*TEXT*
Reading Bowering Fearfully
This piece is 1,920 words or about five printed pages long.
The best poetry is written in fear . . . When it has a good reader, the best poetry is read in fear.
— George Bowering, Errata (36)
To call George Bowering’s poetics — indeed, his very conception of poetry — ambivalent is to make a dull understatement. It’s that word “ambivalent” that is the problem, spoiled academic brat that it now is (having recently usurped the spotlight from words like “transgress” and “subvert”), but how else can we understand these contradictions: Bowering is fond of experiment and disturbance, long ready to have done with the lyric, but he has also endured legitimation as Canada’s first parliamentary poet laureate. He has written over thirty books of poetry, and yet he admitted to me in interview a decade ago that he has “always been more interested in prose” (17). “Ambivalence” is a bit of critical fence-sitting, then, and the following appreciation of “Do Sink” (1991) represents a modest attempt at a better characterization of Bowering’s misgivings about poetry.

*OBJECTIVE 1*
Using the essay on George Bowering, mark each statement yes or no and quote the words of the essay that decide it. (a) Bowering was Canada's first parliamentary poet laureate. (b) Bowering has written fewer than twenty books of poetry. (c) Bowering said in interview that he has always been more interested in poetry than prose.
*OBJECTIVE 2*
According to the essay on George Bowering, which poem does its appreciation focus on?
The rows below come from a different source than the essay.

*RAW RECORDS*
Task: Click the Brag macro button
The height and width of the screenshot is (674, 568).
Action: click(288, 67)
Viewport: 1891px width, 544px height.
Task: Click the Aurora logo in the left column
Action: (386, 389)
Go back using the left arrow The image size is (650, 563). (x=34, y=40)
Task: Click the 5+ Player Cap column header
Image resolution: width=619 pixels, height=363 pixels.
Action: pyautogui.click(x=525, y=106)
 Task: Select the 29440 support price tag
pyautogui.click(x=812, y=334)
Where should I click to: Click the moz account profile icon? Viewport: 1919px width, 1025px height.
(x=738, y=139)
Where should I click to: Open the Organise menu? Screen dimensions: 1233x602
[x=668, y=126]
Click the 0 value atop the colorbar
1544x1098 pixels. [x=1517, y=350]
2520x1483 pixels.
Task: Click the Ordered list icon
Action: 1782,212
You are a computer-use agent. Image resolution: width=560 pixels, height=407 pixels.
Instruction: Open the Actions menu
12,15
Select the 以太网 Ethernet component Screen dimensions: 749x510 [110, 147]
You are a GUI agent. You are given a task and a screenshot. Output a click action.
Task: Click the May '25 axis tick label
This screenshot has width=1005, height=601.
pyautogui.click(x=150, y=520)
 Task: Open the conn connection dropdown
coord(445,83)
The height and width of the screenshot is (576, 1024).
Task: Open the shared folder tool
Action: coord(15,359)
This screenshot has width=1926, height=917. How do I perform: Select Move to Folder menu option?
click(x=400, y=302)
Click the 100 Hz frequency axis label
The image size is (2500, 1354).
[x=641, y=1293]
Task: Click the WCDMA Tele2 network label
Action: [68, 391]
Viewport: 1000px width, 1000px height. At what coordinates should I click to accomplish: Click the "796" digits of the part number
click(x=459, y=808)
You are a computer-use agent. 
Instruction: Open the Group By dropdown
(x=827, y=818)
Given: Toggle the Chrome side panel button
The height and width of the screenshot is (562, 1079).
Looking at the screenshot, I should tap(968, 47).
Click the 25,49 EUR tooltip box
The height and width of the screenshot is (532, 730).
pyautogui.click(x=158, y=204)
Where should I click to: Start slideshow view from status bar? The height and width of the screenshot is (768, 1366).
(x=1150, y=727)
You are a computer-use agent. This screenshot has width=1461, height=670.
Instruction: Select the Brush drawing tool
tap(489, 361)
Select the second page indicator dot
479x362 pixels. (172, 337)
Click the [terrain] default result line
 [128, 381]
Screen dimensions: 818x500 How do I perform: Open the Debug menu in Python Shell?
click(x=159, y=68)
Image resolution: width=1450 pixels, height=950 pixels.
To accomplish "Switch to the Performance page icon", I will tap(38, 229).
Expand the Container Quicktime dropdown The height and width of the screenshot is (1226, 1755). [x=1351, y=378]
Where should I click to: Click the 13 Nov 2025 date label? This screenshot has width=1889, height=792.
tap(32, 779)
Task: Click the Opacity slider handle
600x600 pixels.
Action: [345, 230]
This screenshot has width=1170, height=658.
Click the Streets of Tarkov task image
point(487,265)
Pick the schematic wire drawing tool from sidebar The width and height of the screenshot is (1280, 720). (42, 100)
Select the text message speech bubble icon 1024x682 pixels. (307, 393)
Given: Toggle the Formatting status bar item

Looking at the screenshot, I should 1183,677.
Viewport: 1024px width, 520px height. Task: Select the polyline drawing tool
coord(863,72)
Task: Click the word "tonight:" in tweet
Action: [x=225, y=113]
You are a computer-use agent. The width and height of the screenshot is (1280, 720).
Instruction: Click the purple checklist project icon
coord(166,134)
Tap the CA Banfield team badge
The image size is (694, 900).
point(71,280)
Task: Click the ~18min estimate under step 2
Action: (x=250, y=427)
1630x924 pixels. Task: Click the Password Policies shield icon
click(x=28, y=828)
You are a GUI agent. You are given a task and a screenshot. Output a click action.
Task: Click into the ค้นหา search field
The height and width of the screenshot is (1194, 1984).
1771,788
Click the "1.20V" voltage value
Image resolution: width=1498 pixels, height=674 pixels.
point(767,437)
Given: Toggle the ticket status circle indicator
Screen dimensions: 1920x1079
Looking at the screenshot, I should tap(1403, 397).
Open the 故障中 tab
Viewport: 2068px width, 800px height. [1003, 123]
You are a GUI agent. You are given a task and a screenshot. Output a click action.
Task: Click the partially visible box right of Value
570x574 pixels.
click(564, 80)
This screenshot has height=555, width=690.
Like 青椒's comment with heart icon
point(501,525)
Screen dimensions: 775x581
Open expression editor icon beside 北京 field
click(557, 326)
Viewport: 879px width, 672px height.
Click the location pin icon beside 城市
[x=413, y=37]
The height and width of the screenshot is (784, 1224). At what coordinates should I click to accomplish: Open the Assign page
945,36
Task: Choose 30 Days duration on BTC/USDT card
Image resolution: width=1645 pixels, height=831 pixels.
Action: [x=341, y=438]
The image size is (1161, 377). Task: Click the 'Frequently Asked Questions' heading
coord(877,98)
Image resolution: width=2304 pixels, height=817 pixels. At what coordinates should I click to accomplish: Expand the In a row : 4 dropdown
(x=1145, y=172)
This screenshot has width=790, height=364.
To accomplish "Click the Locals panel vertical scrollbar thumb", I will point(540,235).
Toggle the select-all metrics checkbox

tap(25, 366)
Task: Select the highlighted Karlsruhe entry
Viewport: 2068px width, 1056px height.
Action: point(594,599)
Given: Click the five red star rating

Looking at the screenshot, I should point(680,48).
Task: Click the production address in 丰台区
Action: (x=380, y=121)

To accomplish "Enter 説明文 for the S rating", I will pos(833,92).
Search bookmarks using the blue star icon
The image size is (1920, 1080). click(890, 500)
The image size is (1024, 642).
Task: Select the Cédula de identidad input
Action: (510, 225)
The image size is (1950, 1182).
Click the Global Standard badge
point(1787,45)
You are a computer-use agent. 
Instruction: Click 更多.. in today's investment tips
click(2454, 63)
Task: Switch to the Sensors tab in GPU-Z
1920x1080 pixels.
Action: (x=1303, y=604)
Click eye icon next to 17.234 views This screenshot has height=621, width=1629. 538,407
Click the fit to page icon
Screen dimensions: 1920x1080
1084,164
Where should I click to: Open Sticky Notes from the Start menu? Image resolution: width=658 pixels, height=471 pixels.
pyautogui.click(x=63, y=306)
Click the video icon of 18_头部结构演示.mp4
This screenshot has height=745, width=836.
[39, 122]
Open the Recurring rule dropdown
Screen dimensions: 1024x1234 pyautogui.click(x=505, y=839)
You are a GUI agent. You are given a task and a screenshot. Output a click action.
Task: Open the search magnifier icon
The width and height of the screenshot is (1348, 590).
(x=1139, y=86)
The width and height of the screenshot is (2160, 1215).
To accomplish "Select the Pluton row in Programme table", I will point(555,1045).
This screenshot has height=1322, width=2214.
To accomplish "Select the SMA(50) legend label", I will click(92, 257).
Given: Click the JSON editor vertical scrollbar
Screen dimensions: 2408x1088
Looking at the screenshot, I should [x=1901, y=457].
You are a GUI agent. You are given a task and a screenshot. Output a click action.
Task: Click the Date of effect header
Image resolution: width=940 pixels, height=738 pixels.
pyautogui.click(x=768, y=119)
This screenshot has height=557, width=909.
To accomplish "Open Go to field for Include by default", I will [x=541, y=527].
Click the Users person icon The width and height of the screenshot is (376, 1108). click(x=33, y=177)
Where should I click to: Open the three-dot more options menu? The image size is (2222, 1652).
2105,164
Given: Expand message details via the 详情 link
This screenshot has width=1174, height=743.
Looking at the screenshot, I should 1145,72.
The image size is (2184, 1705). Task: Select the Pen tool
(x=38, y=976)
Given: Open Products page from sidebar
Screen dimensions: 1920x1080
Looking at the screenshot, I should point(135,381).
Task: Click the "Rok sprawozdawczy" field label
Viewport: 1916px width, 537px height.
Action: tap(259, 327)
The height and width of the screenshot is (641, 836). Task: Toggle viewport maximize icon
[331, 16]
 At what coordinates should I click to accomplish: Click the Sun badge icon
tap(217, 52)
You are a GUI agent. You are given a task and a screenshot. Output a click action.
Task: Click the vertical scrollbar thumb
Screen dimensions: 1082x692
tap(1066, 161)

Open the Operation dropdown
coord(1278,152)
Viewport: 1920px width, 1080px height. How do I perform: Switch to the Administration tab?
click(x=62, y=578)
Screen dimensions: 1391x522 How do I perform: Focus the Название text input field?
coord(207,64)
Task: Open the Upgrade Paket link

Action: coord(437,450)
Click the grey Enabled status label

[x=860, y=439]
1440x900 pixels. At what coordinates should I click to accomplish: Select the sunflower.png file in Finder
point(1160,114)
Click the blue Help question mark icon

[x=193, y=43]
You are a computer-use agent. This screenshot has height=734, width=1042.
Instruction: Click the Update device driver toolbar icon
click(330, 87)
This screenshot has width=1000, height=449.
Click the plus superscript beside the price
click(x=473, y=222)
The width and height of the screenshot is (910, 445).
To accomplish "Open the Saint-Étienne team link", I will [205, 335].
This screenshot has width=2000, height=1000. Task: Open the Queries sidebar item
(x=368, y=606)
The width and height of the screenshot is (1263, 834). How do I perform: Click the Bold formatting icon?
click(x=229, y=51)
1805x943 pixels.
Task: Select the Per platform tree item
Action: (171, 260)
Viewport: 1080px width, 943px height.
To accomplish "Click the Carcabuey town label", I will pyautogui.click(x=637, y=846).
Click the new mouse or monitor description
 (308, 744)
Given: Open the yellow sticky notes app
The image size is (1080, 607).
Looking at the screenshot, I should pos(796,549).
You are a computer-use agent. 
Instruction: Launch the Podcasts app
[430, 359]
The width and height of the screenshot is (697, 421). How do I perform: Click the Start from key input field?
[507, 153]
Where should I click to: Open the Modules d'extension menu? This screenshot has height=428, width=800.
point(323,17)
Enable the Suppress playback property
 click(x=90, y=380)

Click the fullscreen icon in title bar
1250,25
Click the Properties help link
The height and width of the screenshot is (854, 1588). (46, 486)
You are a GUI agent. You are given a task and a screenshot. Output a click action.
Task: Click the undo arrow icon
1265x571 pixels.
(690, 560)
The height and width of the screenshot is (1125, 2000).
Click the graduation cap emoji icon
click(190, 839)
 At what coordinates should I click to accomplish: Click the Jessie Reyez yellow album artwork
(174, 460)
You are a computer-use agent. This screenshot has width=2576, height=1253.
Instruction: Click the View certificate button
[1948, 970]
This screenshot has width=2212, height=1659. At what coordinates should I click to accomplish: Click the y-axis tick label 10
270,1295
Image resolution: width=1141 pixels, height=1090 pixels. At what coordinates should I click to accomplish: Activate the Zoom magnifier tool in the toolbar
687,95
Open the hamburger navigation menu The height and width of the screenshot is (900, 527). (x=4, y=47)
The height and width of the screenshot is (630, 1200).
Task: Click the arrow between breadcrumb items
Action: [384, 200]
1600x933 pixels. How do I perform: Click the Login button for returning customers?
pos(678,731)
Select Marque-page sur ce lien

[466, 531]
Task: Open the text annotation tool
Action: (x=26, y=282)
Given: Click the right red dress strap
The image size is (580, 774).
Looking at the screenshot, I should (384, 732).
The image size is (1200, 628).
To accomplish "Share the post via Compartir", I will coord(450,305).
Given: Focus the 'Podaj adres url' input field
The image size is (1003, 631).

*SOLUTION 1*
(a) Yes: "Canada’s first parliamentary poet laureate"
(b) No: "He has written over thirty books of poetry"
(c) No: "always been more interested in prose"

*SOLUTION 2*
"Do Sink" (1991)